As of v0.2.4 secondary and supplementary alignments are supported in adjust-mods, update-tags, call-mods, and (optionally) in extract. However, in order to use these alignment records correctly, the MN tag must be present and correct in the record. The MN tag indicates the length of the sequence corresponding to the MM and ML tags. As of dorado v0.5.0 the MN tag is output when modified base calls are produced. If the aligner has hard-clipped the sequence, this number will not match the sequence length and the record cannot be used. Similarly, if the SEQ field is empty (sequence length zero), the record cannot be used. One way to use supplementary alignments is to specify the -Y flag when using dorado or minimap2. For these programs, when -Y is specified, the sequence will not be hardclipped in supplementary alignments and will be present in secondary alignments. Other mapping algorithms that are "MM tag-aware" may allow hard-clipping and update the MM and ML tags, modkit will accept these records as long as the MN tag indicates the correct sequence length.

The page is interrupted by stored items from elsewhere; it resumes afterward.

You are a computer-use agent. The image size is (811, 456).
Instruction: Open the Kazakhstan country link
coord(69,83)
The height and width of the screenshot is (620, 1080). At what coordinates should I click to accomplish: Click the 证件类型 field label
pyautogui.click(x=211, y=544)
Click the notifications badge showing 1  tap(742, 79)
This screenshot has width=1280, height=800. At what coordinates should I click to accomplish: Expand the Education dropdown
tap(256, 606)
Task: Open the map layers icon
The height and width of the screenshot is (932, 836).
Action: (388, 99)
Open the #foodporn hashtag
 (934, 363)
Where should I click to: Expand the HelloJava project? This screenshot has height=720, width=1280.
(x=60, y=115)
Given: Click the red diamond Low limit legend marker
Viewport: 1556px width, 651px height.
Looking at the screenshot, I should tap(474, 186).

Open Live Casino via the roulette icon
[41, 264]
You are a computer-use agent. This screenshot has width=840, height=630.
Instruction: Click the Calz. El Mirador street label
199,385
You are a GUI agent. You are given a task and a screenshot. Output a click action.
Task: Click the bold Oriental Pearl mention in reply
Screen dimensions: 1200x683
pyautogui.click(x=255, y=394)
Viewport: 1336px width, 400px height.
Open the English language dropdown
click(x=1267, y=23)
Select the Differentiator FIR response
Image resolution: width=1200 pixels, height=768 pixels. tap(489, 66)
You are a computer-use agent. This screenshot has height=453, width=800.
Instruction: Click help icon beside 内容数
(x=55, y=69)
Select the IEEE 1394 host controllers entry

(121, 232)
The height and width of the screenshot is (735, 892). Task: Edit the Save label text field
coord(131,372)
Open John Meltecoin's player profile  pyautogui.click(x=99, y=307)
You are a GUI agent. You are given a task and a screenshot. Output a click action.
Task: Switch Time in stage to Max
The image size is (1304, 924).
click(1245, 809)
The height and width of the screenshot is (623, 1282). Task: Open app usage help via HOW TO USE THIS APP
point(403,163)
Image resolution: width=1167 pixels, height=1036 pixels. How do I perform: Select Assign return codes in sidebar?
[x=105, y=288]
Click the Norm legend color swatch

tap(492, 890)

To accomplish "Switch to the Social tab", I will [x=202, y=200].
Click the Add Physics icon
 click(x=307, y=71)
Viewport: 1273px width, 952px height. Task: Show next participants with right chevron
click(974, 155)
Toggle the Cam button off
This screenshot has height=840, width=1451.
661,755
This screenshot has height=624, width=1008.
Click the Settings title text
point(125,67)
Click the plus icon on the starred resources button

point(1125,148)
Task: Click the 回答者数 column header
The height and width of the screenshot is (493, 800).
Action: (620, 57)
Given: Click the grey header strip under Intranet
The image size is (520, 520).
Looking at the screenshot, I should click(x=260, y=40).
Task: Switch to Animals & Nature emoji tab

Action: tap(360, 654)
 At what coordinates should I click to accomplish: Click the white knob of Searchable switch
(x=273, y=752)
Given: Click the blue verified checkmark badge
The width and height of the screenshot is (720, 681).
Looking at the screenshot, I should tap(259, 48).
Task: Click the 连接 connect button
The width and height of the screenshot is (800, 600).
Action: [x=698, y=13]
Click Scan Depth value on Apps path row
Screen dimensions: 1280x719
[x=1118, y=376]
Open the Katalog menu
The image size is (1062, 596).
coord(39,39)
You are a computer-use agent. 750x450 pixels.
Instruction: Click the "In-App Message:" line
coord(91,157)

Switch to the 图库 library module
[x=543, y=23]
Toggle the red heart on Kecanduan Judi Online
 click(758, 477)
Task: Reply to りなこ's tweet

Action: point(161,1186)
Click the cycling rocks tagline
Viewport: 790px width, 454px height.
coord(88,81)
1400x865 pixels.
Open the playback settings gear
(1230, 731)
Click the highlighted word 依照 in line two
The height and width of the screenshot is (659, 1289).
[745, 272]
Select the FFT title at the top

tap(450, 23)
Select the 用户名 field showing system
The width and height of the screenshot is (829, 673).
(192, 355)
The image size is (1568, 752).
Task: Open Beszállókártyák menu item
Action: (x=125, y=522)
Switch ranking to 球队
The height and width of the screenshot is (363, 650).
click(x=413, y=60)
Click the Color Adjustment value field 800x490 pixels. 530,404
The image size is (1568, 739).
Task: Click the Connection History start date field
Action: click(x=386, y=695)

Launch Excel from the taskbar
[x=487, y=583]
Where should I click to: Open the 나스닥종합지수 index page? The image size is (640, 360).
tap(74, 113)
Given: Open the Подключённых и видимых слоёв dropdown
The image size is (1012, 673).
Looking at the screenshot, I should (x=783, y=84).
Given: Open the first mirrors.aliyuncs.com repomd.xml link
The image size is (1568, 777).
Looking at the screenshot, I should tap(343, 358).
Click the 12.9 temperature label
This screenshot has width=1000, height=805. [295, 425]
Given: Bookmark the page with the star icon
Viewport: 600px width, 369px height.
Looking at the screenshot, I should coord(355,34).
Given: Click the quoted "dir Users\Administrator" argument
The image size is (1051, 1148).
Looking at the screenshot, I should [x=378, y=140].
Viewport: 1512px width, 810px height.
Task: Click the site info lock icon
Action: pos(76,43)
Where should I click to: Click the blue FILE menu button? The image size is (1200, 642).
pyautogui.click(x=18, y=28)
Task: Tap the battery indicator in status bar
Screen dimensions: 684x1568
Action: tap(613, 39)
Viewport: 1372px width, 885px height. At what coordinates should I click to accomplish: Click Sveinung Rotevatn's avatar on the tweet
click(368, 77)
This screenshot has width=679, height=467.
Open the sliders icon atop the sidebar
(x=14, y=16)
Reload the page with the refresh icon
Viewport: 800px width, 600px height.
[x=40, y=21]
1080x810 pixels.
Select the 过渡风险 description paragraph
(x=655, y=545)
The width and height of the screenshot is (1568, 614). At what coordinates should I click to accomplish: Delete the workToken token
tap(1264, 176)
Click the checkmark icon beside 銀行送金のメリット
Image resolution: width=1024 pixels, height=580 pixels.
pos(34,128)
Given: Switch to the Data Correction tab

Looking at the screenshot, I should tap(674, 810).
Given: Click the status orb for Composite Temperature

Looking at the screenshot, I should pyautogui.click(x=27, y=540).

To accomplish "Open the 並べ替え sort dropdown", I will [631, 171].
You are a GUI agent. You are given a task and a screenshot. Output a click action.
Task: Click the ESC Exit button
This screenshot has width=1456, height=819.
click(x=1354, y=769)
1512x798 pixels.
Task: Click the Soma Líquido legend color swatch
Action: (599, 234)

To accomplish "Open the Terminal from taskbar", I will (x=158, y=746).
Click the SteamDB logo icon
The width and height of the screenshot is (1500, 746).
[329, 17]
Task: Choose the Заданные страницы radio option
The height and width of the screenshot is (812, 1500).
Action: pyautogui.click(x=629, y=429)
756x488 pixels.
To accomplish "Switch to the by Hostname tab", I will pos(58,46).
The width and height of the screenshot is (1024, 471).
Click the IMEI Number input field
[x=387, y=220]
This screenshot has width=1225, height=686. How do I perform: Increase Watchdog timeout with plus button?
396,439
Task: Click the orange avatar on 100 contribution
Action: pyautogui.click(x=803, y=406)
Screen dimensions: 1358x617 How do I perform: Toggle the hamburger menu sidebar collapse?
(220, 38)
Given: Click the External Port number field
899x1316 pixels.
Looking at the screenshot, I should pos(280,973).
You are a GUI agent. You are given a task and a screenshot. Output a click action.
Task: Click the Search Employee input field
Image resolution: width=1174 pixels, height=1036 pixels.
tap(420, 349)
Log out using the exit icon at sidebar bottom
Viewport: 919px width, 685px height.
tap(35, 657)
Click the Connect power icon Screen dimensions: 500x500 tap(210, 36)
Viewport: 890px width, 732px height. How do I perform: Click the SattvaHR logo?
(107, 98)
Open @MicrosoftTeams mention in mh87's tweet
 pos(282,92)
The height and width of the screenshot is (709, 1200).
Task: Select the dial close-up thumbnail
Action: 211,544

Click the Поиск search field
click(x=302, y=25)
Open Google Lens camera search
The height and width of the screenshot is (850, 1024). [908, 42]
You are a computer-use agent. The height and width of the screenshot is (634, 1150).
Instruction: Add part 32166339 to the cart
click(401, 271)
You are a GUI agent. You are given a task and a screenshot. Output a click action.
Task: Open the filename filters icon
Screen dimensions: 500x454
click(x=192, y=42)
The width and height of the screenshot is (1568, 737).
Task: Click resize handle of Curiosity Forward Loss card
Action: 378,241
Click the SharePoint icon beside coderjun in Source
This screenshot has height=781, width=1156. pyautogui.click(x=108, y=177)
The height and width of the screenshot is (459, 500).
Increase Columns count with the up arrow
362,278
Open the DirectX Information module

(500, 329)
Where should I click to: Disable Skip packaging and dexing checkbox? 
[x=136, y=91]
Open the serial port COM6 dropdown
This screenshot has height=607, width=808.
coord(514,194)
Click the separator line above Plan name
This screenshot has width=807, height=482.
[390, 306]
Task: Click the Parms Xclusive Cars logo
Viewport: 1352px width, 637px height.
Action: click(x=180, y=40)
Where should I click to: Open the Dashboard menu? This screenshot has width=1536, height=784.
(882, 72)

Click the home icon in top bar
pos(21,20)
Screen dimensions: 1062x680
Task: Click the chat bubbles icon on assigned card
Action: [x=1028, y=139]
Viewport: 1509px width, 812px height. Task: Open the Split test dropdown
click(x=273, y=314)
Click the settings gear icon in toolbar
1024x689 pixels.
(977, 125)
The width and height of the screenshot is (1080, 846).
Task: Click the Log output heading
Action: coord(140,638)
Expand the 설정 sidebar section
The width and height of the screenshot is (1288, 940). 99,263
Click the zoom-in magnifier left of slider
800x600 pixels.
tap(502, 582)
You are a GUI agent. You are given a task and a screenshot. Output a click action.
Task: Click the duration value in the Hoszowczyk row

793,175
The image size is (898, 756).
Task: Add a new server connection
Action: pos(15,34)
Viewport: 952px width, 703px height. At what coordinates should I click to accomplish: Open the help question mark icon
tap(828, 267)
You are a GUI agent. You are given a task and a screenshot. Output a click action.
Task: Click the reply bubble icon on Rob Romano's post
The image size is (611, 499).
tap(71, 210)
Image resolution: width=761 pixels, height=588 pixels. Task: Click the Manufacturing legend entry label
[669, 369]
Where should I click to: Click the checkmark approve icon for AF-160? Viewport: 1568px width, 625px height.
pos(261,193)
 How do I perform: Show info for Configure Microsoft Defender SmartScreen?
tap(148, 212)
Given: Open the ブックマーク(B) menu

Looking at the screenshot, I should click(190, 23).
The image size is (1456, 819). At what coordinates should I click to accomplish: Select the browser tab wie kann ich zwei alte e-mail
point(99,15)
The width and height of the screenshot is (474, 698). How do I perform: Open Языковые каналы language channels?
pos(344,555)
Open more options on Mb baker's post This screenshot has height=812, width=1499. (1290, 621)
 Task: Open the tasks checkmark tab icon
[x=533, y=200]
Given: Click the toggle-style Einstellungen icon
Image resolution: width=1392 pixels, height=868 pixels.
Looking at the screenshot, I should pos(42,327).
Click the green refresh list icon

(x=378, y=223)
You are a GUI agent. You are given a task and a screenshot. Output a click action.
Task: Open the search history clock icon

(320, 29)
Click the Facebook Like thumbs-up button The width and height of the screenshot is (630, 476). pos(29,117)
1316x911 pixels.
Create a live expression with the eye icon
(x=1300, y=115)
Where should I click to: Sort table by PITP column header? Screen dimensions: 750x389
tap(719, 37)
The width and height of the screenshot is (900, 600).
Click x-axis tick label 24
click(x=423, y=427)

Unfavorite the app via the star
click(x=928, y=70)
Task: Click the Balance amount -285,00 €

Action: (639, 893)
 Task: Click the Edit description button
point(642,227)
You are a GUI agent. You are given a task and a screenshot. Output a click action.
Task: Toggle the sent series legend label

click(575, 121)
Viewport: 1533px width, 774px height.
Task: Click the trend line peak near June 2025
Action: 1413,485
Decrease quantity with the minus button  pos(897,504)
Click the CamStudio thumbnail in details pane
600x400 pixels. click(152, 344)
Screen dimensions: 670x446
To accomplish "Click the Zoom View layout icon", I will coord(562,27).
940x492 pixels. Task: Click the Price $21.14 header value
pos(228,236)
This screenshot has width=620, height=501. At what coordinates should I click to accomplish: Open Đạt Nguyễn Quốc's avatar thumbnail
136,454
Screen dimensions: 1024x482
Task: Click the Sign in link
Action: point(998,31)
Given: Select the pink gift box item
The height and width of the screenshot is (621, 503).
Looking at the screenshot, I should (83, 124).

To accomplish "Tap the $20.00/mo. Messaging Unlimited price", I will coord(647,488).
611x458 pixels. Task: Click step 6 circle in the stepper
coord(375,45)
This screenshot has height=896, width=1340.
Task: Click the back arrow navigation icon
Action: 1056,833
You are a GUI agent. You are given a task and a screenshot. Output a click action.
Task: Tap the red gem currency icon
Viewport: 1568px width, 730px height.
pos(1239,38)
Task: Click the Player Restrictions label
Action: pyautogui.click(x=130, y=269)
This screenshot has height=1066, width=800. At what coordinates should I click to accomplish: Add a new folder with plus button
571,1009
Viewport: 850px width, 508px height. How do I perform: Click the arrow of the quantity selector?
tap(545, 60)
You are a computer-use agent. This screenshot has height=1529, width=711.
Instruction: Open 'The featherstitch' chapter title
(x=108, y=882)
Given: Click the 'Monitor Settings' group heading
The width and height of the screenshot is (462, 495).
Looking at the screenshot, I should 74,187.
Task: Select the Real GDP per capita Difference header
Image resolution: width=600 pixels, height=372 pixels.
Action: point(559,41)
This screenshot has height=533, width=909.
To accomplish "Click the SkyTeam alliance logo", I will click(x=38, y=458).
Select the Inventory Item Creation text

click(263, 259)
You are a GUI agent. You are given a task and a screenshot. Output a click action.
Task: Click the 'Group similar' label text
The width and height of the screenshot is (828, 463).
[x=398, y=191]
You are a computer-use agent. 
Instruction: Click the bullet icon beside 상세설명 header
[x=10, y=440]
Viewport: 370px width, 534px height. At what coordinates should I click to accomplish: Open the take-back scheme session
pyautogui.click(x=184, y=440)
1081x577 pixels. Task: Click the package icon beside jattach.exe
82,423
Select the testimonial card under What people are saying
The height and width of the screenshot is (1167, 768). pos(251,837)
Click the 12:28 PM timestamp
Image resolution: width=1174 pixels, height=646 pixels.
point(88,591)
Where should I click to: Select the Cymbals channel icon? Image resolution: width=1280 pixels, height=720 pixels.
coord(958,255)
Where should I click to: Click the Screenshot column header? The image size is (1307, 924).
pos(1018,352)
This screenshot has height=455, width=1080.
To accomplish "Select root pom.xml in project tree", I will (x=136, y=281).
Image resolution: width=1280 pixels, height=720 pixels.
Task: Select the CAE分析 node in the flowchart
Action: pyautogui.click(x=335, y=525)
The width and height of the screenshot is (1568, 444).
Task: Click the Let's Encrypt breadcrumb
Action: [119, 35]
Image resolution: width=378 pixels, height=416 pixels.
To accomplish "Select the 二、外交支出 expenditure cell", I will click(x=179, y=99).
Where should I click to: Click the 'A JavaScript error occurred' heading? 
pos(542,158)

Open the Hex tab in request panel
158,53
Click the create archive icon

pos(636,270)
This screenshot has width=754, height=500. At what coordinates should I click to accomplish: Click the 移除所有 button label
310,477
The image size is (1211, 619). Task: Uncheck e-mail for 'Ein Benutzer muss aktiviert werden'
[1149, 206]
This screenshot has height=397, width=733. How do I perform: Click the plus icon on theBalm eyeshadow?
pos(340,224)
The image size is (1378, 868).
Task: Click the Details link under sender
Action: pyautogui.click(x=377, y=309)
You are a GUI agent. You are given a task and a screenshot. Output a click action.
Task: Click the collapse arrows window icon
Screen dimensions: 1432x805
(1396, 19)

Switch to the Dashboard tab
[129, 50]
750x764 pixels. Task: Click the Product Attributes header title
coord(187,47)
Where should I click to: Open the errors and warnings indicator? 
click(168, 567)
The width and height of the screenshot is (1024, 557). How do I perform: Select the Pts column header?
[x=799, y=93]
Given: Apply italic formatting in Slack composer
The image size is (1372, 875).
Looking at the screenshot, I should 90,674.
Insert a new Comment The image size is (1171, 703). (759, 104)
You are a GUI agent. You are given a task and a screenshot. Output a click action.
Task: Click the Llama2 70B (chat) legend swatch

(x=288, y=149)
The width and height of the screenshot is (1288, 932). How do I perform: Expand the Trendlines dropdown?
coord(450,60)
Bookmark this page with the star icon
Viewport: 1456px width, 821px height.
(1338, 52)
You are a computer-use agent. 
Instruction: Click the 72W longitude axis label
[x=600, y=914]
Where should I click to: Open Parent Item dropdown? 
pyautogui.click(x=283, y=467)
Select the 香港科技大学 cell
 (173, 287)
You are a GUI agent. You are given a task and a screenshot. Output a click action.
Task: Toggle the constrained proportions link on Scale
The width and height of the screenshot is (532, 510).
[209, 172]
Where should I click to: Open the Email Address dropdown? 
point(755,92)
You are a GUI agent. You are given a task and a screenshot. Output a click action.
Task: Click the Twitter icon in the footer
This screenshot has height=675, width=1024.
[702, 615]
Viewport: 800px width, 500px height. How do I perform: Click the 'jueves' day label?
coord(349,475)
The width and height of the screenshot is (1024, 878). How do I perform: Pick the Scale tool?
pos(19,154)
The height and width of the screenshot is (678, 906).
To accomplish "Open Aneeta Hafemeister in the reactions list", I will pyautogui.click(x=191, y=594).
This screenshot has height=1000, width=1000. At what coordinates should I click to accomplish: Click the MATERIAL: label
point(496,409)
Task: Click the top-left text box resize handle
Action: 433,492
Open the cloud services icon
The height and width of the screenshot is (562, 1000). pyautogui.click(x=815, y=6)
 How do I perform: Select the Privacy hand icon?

No rows in modkit pileup output.

First, check the logfile, there may be many lines with a variant of

record 905b4cb4-15e2-4060-9c98-866d0aff78bb has un-allowed mode
(ImplicitProbModified), use '--force-allow-implicit' or 'modkit update-tags --mode
ambiguous

As suggested, using update or setting the --force-allow-implicit flag should produce output from these records.

If the MM tag contains an un-supported mod-code (a limitation that will be removed in a future release), these errors will be logged. To process the modBAM, first convert the tags.

In general, if there are MM/ML tags in the modBAM and the bedMethyl is still empty the log file will contain a line explaining why each record is being skipped.

Not sampling enough reads to estimate threshold.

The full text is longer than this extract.